_AIM OF THE TASK:_ Start at the line in the entries below that contains "Given: Click the Auto button", stop at the line that contains "Screen dimensions: 1400x856", and output exactly the lines in that span, both ends included.

Top of MATERIAL SUPPLIED

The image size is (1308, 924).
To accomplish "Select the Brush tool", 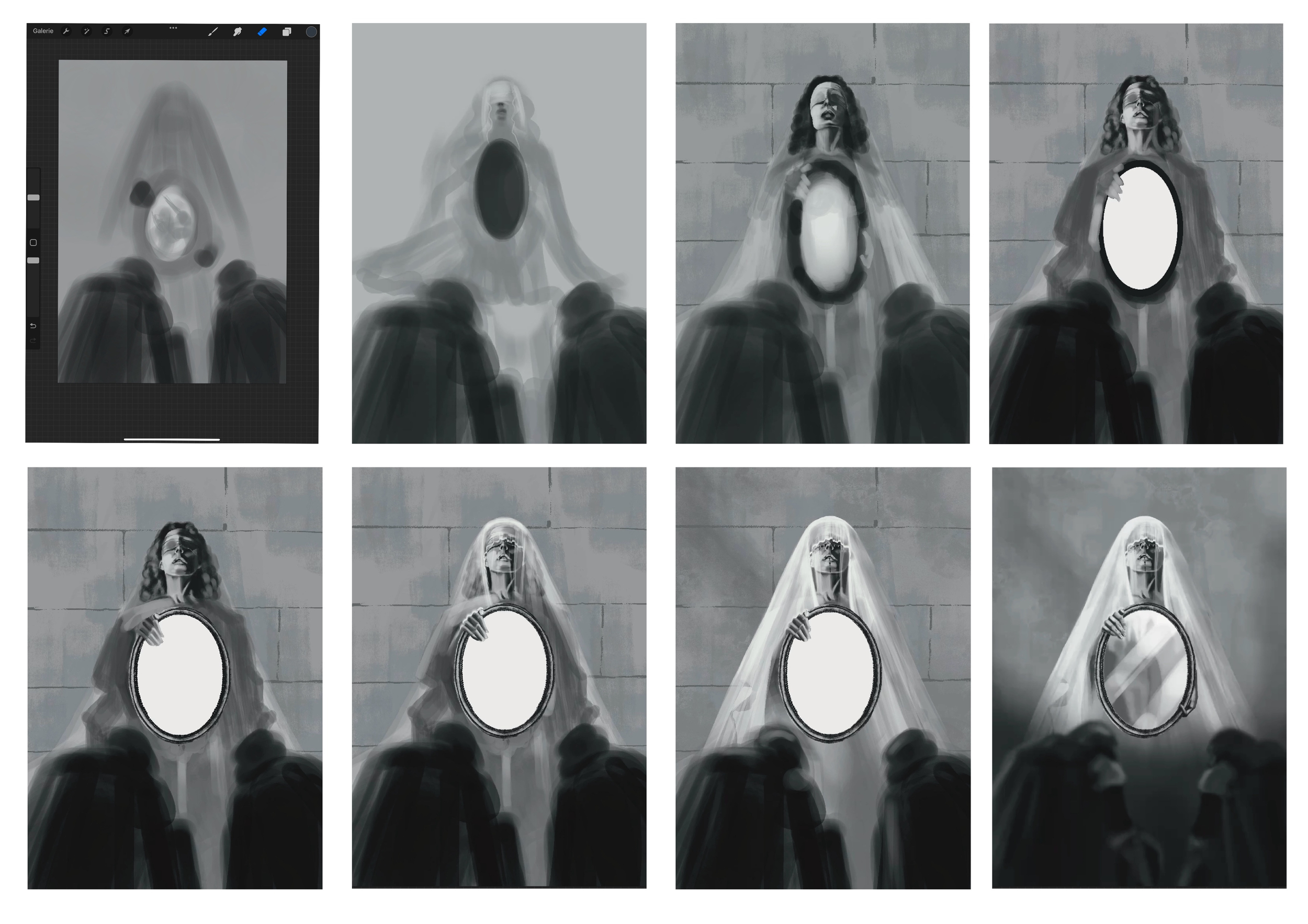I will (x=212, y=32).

Bottom of MATERIAL SUPPLIED
Top of MATERIAL SUPPLIED

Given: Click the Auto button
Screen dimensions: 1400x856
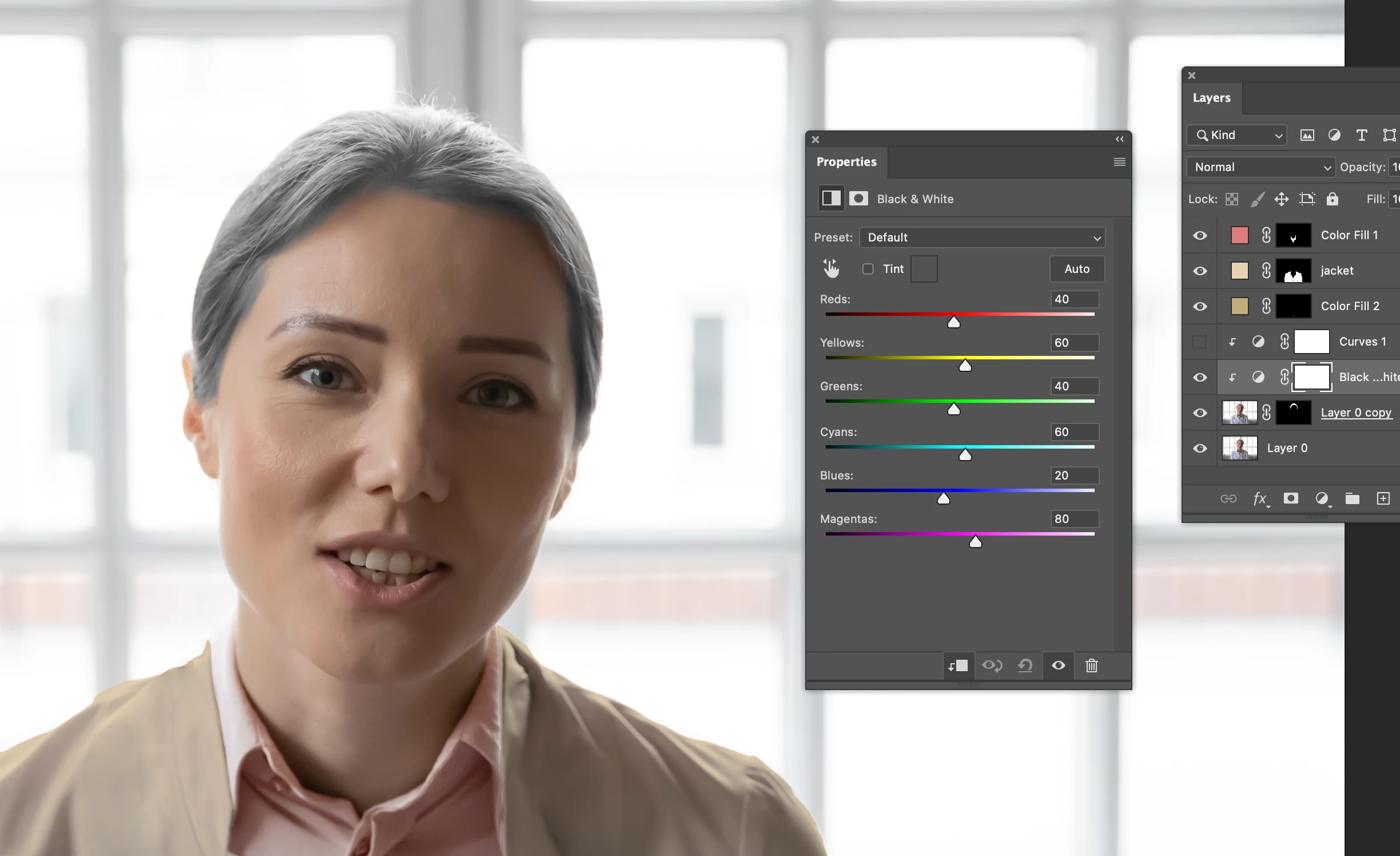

Bottom of MATERIAL SUPPLIED
Top of MATERIAL SUPPLIED

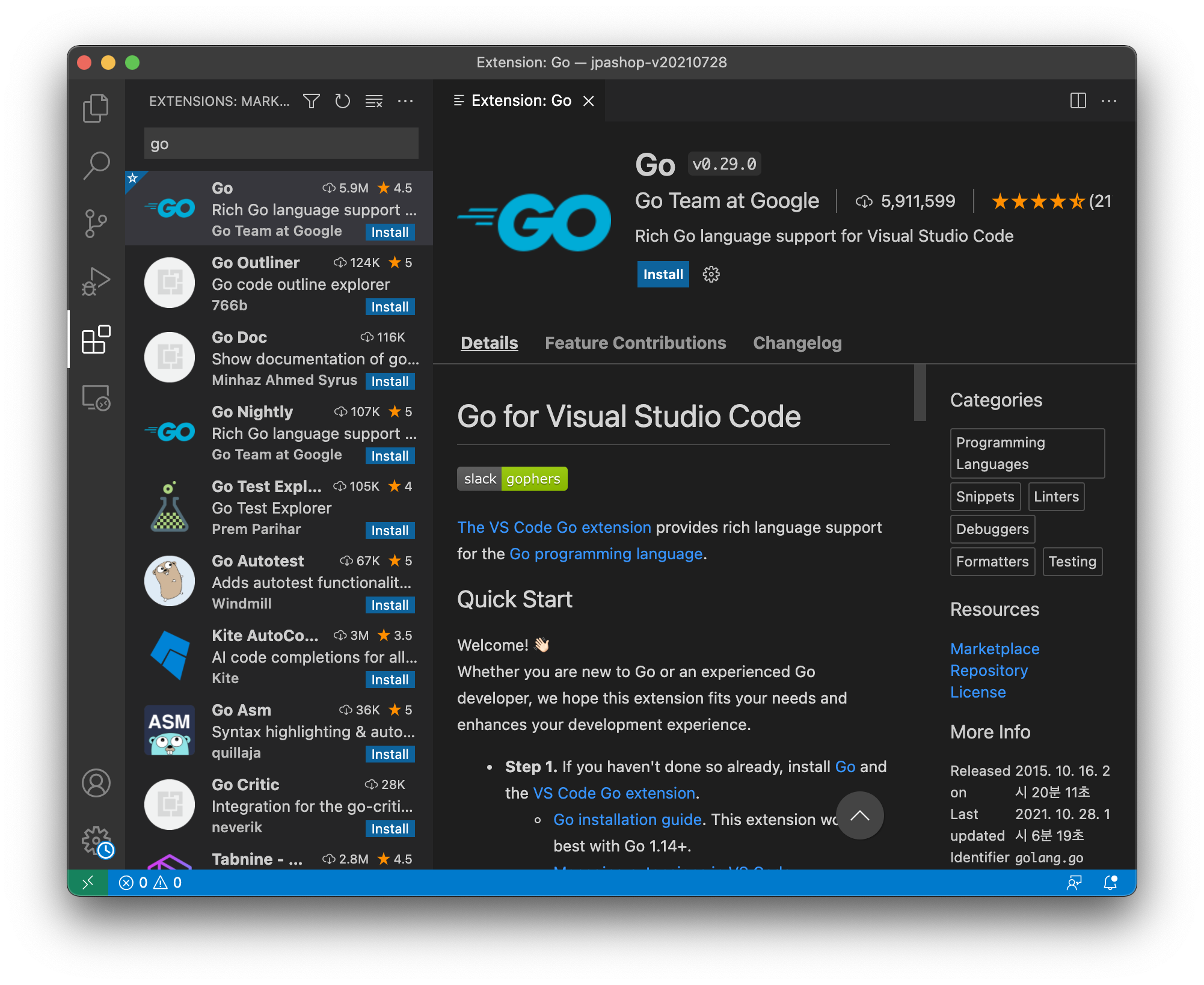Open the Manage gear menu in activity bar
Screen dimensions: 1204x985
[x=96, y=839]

Bottom of MATERIAL SUPPLIED

_OUTPUT FOR THIS TASK:_
Given: Click the Auto button
Screen dimensions: 1400x856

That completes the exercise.